A computer simulation is just that — a simulation.

>> And, because a computer is an actual electronic device, these constitute physical experiments, not mere mathematical models. They are empirical disproof.

A computer simulation is NOT a physical experiment. It is NOT empirical disproof.

@SeanaG

@rameshgupta @chemoelectric it looks like you didn't watch the video, I am not disagreeing, what I have done is solve the mystery behind the APPARENT contradiction. The predictions of Quantum mechanics are of course right, what I show is where John Bells Theorem reveals the correct model of physics. The physics beyond the standard model.

@SeanaG @rameshgupta

I don’t have to watch the video, because I know exactly what stupid logical error Bell made! It was one of the dumbest errors a person can possibly make. So I know with certainty that Bell revealed NOTHING.

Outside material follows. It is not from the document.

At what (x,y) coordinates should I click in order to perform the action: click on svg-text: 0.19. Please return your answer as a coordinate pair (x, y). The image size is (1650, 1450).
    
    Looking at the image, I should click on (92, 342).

A lot of people have excused it as being due to this or that understandable confusion. E.T. Jaynes, for instance, did that. Bah! It was a moronic error. If Bell’s reasoning were so, then siblings could not resemble each other!

@rameshgupta

A computer is an electronic device that operates in real time. It is made of electrical switches that usually operate according to a heartbeat clock. Thus this is a physical experiment.

If you dispute this you can simply be ignored as a person who ignores the facts of the situation. When my computer programs run they are real time experiments. They are switches operating in real time in particular order.

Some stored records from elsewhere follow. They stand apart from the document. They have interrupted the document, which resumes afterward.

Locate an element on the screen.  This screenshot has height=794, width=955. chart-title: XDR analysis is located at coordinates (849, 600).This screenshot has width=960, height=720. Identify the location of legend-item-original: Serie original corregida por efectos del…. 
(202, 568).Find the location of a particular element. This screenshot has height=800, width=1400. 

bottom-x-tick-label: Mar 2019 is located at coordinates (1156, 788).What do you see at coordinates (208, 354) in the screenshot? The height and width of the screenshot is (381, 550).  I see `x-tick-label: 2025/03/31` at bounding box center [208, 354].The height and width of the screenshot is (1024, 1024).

This is what is so frustrating. People are purposely so fricking stupid.

⬆️ @chemoelectric

>> A computer is an electronic device that operates in real time… Thus this is a physical experiment…

#NonSequitur

…Even in an RTOS, it operates in NEAR-real time(scheduling & context switches).

One can craft programs that simulate ANY physical phenomena but WEAKEST link is the code. Why should people trust YOUR code?

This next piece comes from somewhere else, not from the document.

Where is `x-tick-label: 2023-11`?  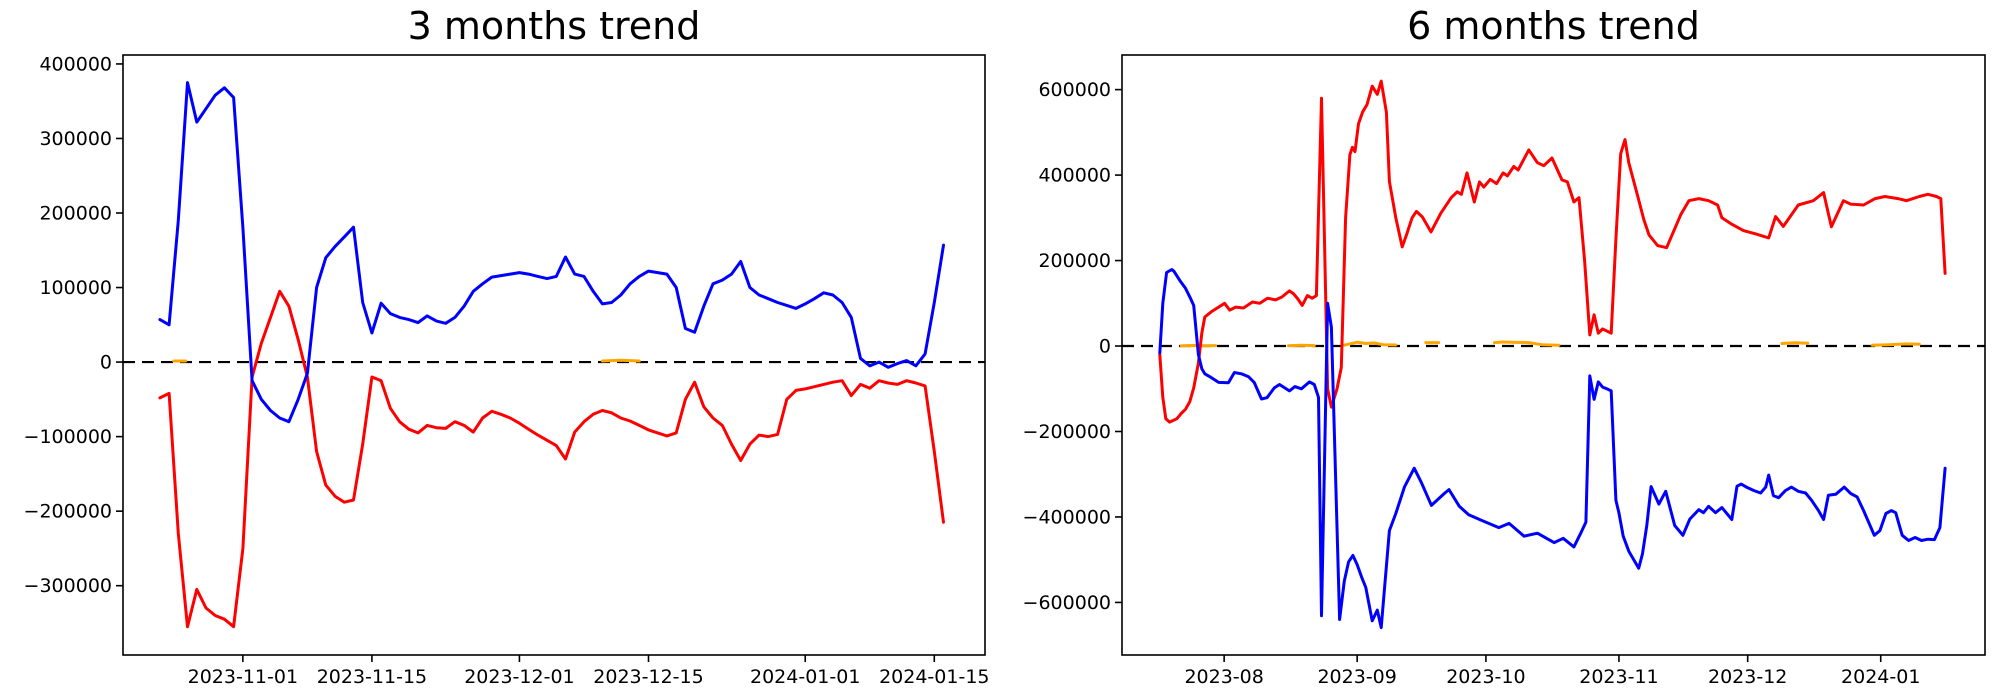 x-tick-label: 2023-11 is located at coordinates (1618, 677).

>> People are purposely so fricking stupid.

Personal insults are not endearing. A simulation can simulate a physical experiment, but it is not one itself.

@rameshgupta Oh, stop it. I am not insulting you, I am making an observation that you are being stupid on purpose.

You know you are being stupid on purpose, so it is no insult. You KNOW IT.

You haven’t looked at my programs, after all. You merely spread innuendo that they are bad programs, when they are very good programs, far better than Alain Aspect’s lab experiments with their very dodgy data analysis.

@rameshgupta And what kind of person actually suggests that a computer can operate instantaneously or backwards in time, which is what ‘not operating in real time’ in this context would mean?

Whatever you are talking about must refer to what librt.so deals with and again shows you are making no attempt to understand the subject.

@rameshgupta You are trying to be clever and so gain social status, but that is not how to be a truly intelligent person who understands the world around them.

Social status is worth nothing. One dies and it goes away. All the work of the quantum physicists of today will eventually be discarded as garbage, and they will be laughed at and their names either mocked or forgotten.

But true understanding of the world lasts potentially forever, and makes a person immortal.

⬆️ @chemoelectric

>> what kind of person actually suggests that a computer can operate instantaneously…

Exactly your kind of person who insists his simulations run in "real time" — who looks at inner workings of RTOS and disregards the time it spends monitoring processes, scheduling threads, & performing context switches.

You comment on people's inner thinking, such as when they're "trying to be clever," to "gain social status," "being stupid on purpose"…

I impute no such motivations on you.

@chemoelectric @rameshgupta Looks like you didn't watch the video, I am not disputing the predictions of Quantum mechanics or anything like that, I show WHY we get the statistics predicted by quantum mechanics and why Bells Theorem seems so odd. Physicists may not be beyond redemption because it reveals the physics beyond the standard model. Name calling doesn't endeared a conversation but the solution to the APPARENT contradiction is there if you want to watch, best to watch before going off on one cos your responses are in no way connected with what I am talking about Barry.